What to do: Find the line containing "Viewport: 1024px width, 2040px" in the entries below. Restate it and each line after it, word for word, up to and including the line containing "Switch to the Scripting".

Segment Start: Given data

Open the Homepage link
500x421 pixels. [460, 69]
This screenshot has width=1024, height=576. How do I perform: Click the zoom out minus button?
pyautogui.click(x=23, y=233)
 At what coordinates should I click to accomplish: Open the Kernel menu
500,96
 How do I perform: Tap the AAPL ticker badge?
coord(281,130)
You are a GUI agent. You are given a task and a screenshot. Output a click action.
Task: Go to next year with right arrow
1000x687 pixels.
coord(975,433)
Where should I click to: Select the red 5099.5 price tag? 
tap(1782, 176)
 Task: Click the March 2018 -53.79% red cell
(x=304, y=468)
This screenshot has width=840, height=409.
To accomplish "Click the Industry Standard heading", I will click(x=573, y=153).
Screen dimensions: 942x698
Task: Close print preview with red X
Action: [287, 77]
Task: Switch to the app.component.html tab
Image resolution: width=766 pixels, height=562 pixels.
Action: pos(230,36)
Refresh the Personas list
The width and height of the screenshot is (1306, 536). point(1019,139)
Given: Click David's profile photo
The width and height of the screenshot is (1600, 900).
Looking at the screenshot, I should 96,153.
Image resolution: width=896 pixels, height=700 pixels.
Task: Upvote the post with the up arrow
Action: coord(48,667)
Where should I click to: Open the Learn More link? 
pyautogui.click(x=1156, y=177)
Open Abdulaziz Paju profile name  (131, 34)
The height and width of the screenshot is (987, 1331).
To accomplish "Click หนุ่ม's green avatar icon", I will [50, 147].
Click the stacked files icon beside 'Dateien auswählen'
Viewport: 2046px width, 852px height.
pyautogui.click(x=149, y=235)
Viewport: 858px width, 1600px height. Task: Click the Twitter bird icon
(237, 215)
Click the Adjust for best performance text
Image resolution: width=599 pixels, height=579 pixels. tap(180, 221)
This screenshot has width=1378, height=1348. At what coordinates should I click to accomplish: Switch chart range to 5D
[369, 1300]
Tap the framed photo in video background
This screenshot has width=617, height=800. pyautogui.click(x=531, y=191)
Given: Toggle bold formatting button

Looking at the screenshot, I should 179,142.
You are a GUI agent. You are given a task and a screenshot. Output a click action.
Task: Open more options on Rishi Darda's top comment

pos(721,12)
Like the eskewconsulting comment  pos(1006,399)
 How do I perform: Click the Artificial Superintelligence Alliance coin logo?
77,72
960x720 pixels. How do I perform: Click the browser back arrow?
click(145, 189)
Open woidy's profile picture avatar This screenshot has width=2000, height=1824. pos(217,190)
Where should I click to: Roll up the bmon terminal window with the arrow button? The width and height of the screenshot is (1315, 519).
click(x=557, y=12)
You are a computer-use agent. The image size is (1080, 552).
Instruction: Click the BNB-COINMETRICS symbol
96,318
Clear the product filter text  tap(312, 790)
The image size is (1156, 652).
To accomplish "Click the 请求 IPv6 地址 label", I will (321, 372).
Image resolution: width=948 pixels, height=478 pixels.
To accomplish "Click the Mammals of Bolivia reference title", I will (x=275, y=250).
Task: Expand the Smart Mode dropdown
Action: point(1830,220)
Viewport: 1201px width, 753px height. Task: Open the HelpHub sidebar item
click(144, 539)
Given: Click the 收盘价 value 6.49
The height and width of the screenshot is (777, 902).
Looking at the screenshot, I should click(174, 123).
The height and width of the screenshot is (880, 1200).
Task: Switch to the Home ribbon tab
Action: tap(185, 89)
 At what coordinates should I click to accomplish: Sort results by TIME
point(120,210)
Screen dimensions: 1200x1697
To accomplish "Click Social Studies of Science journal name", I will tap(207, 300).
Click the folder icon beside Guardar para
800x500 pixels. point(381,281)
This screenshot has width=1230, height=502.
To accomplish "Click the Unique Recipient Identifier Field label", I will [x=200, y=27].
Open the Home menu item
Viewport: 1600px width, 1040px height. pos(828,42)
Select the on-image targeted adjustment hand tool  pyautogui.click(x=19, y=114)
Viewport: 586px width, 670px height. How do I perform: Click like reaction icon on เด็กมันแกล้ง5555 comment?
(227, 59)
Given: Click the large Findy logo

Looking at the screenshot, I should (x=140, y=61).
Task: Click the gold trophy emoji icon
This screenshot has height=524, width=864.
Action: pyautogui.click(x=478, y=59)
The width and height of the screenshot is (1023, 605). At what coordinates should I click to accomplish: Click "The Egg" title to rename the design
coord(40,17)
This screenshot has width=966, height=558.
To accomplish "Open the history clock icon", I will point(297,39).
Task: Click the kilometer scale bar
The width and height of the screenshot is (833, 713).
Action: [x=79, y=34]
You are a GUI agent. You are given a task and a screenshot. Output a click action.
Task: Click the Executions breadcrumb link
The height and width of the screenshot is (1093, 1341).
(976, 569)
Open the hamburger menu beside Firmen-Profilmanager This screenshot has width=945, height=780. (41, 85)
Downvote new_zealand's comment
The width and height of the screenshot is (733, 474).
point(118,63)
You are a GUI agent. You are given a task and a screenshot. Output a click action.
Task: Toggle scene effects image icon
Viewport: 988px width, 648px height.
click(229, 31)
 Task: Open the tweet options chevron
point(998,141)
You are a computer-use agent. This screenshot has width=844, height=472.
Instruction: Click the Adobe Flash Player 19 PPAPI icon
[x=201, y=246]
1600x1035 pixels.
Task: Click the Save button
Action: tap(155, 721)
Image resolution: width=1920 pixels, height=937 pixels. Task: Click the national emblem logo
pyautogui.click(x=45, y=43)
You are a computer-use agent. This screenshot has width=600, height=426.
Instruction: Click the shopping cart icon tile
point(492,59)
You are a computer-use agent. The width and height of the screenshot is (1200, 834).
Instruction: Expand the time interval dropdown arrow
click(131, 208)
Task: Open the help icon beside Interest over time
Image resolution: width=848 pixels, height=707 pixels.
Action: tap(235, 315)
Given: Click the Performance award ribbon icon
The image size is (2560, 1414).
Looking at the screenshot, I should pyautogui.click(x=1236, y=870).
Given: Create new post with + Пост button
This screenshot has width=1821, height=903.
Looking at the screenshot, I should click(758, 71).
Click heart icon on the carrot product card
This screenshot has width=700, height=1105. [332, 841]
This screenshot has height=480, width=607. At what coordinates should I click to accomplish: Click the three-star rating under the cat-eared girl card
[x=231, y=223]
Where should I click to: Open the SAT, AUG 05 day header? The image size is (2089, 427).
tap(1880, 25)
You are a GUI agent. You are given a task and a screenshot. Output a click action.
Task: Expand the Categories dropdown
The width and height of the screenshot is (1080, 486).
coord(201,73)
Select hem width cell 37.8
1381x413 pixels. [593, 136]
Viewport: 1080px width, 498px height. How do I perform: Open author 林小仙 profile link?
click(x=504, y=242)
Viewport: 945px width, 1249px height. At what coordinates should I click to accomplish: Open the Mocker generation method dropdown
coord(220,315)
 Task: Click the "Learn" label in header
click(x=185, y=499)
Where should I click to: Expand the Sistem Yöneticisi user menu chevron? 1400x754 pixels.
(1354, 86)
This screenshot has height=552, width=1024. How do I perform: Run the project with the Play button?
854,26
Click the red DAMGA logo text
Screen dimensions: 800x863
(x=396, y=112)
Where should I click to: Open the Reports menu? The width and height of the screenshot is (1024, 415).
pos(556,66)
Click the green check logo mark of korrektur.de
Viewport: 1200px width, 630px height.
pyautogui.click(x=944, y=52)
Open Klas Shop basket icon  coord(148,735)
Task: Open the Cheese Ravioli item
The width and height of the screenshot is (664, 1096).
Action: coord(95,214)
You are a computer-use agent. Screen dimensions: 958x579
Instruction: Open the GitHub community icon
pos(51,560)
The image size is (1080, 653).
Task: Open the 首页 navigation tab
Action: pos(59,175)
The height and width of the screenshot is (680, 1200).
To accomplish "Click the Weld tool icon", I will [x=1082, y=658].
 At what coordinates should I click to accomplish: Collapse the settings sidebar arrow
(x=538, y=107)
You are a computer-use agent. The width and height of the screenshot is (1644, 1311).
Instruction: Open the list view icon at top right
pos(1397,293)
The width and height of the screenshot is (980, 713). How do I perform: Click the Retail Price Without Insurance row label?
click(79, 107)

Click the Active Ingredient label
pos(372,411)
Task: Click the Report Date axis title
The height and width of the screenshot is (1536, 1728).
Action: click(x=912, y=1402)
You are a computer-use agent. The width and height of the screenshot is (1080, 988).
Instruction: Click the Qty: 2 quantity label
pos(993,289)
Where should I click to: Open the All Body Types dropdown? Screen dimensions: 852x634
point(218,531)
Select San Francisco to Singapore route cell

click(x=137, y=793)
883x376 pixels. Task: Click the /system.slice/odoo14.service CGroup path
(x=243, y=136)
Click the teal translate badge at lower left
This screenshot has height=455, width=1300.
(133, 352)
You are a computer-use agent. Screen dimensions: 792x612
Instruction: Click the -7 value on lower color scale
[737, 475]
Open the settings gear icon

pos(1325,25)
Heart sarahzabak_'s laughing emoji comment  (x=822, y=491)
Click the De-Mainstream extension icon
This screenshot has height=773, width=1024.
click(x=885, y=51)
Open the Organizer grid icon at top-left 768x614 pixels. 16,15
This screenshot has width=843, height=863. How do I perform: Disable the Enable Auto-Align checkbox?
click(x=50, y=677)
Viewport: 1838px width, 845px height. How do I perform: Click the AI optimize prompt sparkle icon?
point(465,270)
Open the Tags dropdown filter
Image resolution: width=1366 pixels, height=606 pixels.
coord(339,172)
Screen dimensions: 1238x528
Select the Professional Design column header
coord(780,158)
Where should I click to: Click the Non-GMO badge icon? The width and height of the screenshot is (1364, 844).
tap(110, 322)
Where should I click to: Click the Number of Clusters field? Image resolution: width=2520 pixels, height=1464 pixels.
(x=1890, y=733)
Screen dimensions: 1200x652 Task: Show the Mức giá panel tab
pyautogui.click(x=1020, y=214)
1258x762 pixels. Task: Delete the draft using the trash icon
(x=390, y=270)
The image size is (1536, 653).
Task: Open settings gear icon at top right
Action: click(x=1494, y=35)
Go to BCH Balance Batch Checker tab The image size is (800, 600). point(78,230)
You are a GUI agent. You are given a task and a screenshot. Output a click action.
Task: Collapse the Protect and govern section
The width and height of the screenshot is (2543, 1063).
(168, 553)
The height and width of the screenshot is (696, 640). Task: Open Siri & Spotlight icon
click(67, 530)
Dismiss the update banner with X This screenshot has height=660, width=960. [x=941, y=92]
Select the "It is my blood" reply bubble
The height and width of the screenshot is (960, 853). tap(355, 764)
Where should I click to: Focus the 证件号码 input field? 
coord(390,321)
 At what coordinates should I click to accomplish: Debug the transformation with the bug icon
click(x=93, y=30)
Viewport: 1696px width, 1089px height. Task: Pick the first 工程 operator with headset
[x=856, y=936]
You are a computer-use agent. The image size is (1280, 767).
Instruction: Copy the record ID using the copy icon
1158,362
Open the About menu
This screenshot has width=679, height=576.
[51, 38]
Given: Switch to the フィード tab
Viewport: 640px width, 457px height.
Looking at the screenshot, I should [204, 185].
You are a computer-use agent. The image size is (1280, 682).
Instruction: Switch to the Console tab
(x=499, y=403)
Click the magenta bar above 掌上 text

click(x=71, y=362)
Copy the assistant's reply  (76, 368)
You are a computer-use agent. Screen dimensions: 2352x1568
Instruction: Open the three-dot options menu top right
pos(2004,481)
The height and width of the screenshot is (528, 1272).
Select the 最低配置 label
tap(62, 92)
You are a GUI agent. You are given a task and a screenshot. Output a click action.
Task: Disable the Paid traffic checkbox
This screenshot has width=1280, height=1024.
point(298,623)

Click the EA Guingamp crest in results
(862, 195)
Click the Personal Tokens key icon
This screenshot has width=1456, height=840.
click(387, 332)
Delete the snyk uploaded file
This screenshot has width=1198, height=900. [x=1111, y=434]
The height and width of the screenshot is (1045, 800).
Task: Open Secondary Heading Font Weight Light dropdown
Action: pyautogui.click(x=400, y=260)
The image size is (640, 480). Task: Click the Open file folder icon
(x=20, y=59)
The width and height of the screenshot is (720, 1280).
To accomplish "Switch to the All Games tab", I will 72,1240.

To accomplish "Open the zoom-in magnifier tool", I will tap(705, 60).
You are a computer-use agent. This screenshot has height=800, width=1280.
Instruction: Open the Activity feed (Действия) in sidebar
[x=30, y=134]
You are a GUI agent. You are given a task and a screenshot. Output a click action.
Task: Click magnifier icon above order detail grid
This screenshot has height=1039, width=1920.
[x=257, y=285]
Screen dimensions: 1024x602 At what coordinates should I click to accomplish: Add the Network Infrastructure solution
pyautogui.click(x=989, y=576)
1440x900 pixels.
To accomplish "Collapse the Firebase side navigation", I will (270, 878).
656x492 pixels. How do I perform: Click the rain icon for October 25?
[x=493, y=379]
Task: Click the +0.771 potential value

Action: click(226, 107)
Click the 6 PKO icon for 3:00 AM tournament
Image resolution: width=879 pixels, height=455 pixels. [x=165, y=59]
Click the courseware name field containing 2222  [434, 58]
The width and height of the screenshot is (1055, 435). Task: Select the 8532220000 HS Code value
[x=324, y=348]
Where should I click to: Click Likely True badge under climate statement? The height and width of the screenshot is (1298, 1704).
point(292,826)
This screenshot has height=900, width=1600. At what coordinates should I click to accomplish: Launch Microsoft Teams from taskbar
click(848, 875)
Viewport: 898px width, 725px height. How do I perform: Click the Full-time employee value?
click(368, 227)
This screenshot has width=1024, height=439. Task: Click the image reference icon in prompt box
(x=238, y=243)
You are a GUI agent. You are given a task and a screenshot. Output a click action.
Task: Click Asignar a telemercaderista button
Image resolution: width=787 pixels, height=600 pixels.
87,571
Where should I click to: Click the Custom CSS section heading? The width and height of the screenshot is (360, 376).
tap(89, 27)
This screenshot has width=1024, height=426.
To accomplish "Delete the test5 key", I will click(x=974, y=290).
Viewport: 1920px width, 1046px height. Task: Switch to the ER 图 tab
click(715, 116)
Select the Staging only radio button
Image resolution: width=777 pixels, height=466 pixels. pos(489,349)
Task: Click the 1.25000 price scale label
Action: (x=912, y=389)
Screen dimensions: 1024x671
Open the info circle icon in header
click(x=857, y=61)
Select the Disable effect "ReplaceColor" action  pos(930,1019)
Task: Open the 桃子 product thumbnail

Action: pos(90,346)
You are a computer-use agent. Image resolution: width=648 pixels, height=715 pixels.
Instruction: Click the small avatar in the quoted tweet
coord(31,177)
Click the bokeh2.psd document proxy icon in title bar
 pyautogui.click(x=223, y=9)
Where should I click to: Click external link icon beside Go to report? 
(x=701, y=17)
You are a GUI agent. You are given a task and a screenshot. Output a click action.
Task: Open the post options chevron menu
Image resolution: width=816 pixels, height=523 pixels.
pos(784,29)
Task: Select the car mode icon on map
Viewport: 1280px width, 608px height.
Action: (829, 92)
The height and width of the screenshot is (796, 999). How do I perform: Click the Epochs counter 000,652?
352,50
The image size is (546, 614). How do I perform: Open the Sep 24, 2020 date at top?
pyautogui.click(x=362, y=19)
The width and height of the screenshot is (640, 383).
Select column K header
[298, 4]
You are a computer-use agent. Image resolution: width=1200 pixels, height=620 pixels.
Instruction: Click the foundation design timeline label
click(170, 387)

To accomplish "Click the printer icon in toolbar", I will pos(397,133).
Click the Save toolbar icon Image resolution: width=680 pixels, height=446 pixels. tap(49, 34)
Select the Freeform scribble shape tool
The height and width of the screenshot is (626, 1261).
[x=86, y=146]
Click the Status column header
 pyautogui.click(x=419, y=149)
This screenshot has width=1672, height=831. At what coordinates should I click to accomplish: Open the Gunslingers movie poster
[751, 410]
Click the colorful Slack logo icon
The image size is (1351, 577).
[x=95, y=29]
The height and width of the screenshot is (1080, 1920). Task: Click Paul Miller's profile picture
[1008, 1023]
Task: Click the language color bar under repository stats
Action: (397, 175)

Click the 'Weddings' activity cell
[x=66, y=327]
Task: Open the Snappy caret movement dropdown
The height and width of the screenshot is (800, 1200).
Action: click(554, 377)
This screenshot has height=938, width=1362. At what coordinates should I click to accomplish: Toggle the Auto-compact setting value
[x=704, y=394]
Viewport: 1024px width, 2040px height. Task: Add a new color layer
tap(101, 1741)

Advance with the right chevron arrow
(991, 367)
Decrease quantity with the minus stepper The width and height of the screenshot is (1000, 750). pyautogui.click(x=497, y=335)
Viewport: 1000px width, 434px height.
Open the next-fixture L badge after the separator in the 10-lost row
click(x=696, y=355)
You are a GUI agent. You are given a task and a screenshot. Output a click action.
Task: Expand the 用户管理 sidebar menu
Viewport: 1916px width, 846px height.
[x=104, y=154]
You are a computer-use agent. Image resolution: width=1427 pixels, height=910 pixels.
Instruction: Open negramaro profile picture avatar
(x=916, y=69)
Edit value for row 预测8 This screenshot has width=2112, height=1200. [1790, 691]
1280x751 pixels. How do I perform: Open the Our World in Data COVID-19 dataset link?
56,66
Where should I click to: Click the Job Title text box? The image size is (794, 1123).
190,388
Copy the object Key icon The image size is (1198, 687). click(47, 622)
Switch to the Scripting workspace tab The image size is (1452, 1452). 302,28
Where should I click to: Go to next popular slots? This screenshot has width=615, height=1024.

Segment End: Given data

Written reply:
Viewport: 1024px width, 2040px height. Task: Add a new color layer
tap(101, 1741)

Advance with the right chevron arrow
(991, 367)
Decrease quantity with the minus stepper The width and height of the screenshot is (1000, 750). pyautogui.click(x=497, y=335)
Viewport: 1000px width, 434px height.
Open the next-fixture L badge after the separator in the 10-lost row
click(x=696, y=355)
You are a GUI agent. You are given a task and a screenshot. Output a click action.
Task: Expand the 用户管理 sidebar menu
Viewport: 1916px width, 846px height.
[x=104, y=154]
You are a computer-use agent. Image resolution: width=1427 pixels, height=910 pixels.
Instruction: Open negramaro profile picture avatar
(x=916, y=69)
Edit value for row 预测8 This screenshot has width=2112, height=1200. [1790, 691]
1280x751 pixels. How do I perform: Open the Our World in Data COVID-19 dataset link?
56,66
Where should I click to: Click the Job Title text box? The image size is (794, 1123).
190,388
Copy the object Key icon The image size is (1198, 687). click(47, 622)
Switch to the Scripting workspace tab The image size is (1452, 1452). 302,28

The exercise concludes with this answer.